- **Anweisungen**:
(A) Welchen Titel trägt die Sonderausstellung, von der der Text über die Badeausstellung berichtet?
(B) Schreiben Sie aus dem Text über die Badeausstellung die Passage von „Dahinter sollten Frauen“ bis einschließlich „Sprungturm und Liegewiese.“ wortgetreu ab.
(C) Führen Sie den Text über die Badeausstellung im Anschluss an seinen letzten Satz fort.

- **Textauszug**:

Baden war früher ein Luxus, heute sind Bäder demokratische Orte. Eine Sonderaustellung im Haus der Geschichte widmet sich den Konflikten, die dort ausgetragen werden.
Es gibt sicher Stücke in der Ausstellung „Frei Schwimmen – Gemeinsam?!“, die spektakulärer sind, doch das Foto eines Tübinger Bads von 1868 erscheint aus heutiger Perspektive atemberaubend absurd. Man sieht den Neckar, am Ufer eine Reihe menschenhoher, geschlossener Bretterverschläge.
Dahinter sollten Frauen baden können. Kurator Sebastian Dörfler erklärt, wie das ablief:
Badeanstalt für Männer in Tübingen schon ab 1851
Wirklich schwimmen konnten die Frauen in diesem Freibad, in ihrem Bretterverschlag, nicht. Anders die Herren, die in Tübingen schon 1851 eine „Akademische Bade- und Schwimmanstalt“ bekommen hatten – mit Sprungturm und Liegewiese.

- **Bereitgestellte Daten**:
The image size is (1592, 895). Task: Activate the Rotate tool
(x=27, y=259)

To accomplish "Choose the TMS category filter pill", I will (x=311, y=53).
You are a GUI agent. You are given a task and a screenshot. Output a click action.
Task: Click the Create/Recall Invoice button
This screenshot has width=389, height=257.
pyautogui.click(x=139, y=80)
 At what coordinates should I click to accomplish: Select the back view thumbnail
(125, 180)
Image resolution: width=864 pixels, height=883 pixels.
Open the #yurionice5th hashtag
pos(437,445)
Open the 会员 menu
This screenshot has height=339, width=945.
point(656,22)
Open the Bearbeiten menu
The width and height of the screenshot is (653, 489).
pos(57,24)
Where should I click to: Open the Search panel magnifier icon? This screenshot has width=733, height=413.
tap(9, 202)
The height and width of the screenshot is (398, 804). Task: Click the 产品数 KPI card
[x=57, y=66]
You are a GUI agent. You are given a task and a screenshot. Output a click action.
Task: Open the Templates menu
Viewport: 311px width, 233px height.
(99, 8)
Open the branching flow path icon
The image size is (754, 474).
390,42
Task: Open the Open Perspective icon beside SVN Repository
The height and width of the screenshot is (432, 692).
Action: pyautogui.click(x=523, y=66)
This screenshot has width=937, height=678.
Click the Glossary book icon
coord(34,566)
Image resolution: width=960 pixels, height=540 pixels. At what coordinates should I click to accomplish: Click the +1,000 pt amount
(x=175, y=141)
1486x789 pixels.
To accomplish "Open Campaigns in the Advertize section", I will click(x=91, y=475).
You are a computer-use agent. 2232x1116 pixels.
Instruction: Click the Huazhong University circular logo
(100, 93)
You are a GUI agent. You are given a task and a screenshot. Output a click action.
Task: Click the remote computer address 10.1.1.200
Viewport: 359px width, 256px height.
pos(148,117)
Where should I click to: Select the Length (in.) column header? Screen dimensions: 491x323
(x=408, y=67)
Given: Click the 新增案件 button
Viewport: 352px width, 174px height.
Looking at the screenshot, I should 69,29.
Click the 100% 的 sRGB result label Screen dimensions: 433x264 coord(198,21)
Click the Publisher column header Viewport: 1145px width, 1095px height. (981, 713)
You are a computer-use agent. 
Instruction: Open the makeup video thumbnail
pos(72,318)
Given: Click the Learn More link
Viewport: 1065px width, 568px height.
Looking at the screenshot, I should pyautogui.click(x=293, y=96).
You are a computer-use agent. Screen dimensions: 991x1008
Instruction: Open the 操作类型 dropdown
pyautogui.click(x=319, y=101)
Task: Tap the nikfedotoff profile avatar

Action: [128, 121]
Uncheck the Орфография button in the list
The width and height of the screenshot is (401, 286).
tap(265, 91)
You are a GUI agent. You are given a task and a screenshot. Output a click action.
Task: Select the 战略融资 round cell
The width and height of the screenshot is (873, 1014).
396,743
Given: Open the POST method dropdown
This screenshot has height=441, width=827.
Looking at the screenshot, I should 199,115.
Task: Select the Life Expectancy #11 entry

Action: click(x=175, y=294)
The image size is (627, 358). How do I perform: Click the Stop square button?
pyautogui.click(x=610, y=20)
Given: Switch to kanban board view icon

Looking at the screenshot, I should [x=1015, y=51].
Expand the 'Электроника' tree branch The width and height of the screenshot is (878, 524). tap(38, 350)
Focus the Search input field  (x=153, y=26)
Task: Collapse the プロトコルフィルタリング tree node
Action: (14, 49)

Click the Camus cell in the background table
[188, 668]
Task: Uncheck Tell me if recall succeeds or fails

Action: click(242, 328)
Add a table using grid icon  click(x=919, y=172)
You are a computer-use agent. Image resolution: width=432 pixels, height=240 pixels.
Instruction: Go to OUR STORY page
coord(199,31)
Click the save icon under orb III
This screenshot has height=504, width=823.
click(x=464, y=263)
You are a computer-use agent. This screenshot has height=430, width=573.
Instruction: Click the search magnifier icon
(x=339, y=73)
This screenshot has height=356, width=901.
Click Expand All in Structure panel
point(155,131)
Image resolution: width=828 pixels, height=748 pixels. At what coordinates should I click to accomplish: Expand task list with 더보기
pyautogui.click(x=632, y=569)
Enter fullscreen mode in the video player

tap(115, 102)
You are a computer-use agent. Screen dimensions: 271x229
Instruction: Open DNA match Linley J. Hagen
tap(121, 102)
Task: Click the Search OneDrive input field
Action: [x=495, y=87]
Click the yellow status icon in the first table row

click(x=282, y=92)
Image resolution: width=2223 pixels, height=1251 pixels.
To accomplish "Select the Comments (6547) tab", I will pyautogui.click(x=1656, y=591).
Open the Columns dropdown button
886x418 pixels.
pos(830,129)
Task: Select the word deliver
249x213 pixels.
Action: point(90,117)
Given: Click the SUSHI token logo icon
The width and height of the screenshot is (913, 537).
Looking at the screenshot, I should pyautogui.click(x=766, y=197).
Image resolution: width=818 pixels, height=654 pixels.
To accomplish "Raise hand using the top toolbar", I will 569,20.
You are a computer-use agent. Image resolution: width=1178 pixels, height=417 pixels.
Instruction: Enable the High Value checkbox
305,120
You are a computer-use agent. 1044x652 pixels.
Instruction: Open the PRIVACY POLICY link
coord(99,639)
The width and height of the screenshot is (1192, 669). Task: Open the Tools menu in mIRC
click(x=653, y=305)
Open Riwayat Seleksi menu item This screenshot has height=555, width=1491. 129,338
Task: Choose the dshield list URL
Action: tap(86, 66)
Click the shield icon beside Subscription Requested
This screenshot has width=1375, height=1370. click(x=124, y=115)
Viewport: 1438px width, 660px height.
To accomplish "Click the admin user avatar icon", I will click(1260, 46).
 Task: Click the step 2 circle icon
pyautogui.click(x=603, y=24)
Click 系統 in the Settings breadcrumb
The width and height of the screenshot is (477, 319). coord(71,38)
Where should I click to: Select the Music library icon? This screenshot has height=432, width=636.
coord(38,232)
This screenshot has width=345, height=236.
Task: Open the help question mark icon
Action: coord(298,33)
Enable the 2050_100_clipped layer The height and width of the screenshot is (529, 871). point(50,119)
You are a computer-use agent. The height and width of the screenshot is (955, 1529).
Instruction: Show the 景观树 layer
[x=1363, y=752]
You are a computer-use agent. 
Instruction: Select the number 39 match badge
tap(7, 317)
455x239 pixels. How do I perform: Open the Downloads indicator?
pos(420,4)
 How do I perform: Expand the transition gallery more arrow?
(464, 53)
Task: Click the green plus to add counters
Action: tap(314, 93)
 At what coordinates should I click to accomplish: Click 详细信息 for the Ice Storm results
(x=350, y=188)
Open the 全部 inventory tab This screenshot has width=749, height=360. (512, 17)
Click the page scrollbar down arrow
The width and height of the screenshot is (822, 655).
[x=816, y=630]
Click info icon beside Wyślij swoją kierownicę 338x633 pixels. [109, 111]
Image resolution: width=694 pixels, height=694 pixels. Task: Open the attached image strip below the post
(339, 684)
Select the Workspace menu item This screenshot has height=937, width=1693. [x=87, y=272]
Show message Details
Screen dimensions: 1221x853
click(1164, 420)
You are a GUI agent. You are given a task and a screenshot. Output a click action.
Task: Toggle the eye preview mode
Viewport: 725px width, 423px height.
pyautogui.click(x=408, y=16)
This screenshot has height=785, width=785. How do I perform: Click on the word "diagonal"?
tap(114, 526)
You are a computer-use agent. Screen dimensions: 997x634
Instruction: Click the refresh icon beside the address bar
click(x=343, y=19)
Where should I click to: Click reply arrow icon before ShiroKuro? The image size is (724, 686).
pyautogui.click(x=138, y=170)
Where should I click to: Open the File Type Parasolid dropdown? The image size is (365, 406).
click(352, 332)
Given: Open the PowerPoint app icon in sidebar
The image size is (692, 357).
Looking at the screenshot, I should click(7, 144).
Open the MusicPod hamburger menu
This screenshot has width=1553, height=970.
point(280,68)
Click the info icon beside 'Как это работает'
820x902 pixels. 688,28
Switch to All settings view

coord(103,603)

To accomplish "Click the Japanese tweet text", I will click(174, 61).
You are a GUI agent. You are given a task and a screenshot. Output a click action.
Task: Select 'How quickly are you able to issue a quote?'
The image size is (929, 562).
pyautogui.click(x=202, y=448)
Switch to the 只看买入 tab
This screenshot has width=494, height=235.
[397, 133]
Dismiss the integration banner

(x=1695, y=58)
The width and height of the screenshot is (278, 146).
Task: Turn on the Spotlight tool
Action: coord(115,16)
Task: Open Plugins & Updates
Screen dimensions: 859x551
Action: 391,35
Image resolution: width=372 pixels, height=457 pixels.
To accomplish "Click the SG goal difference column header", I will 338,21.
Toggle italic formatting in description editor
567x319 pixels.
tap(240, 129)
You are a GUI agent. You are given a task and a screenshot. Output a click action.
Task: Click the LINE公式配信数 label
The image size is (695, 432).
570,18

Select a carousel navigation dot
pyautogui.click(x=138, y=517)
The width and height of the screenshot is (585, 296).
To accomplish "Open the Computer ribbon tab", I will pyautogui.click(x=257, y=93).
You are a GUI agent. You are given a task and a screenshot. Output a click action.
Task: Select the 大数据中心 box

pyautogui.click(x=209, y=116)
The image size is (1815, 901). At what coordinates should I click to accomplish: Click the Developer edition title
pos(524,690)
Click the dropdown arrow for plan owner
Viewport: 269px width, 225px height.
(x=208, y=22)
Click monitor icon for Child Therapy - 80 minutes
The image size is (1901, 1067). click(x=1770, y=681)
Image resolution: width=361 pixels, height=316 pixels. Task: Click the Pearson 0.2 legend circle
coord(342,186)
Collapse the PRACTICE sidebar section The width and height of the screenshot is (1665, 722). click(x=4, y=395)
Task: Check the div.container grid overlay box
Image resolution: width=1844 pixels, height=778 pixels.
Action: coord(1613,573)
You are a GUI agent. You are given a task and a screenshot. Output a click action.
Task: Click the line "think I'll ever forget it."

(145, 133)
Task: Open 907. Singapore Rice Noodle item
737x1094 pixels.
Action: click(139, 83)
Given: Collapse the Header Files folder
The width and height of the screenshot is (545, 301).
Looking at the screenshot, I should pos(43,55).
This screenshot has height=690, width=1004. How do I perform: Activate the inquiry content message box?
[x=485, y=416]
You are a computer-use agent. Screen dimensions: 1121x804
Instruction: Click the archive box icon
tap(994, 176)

- **Schriftliche Antworten**:
(A) „Frei Schwimmen – Gemeinsam?!“

(B)
Dahinter sollten Frauen baden können. Kurator Sebastian Dörfler erklärt, wie das ablief:
Badeanstalt für Männer in Tübingen schon ab 1851
Wirklich schwimmen konnten die Frauen in diesem Freibad, in ihrem Bretterverschlag, nicht. Anders die Herren, die in Tübingen schon 1851 eine „Akademische Bade- und Schwimmanstalt“ bekommen hatten – mit Sprungturm und Liegewiese.

(C)
Ein Genuss, den sich manche Frau auch gern gegönnt hätte: Die Schriftstellerin Isolde Kurz wollte in den 1870er-Jahren ebenfalls das Freibad nutzen. In ihren Memoiren notierte sie, dass man Frauen das Nutzen von Freibädern versagte, weil es „die Fantasie der männlichen Jugend“ vergifte, „wenn vor ihnen Frauen in demselben Wasser waren.“
Schwimmen als Geschichte der Frauenemanzipation
Es sollte noch einige Jahrzehnte dauern, ehe sich die Frauen ihren Platz in Schwimmhalle und Becken erobern konnten. Begünstigt durch ein neues Verständnis von Hygiene und sportlicher Ertüchtigung, entstand nach dem Ersten Weltkrieg in Mannheim die modernste und luxuriöseste Badeanstalt in Deutschland – für beide Geschlechter mit Dampfbad und Massageräumen.
„Das Schwimmen ist eine Geschichte der Frauenemanzipation“, meint Cornelia Hecht-Zeiler, Direktorin vom Haus der Geschichte Baden-Württemberg. Man müsse sich immer wieder klar machen, dass diese Freiheiten erkämpft sind und verteidigt werden müssen. „Wie Freiheit generell.“
Der Streit um die angemessene Badekleidung
Wer wie bekleidet ins Wasser darf, ist bis heute heiß umstritten.
Unter den Ausstellungsstücken ist beispielsweise ein schwarzer „Burkini“, einen Ganzkörperbadeanzug für Muslima. „Eine Dame aus Konstanz hat ihn 2013 gekauft und wollte damit ins Schwaketenbad. Man hat sie nicht reingelassen", erklärt Kurator Sebastian Dörfler.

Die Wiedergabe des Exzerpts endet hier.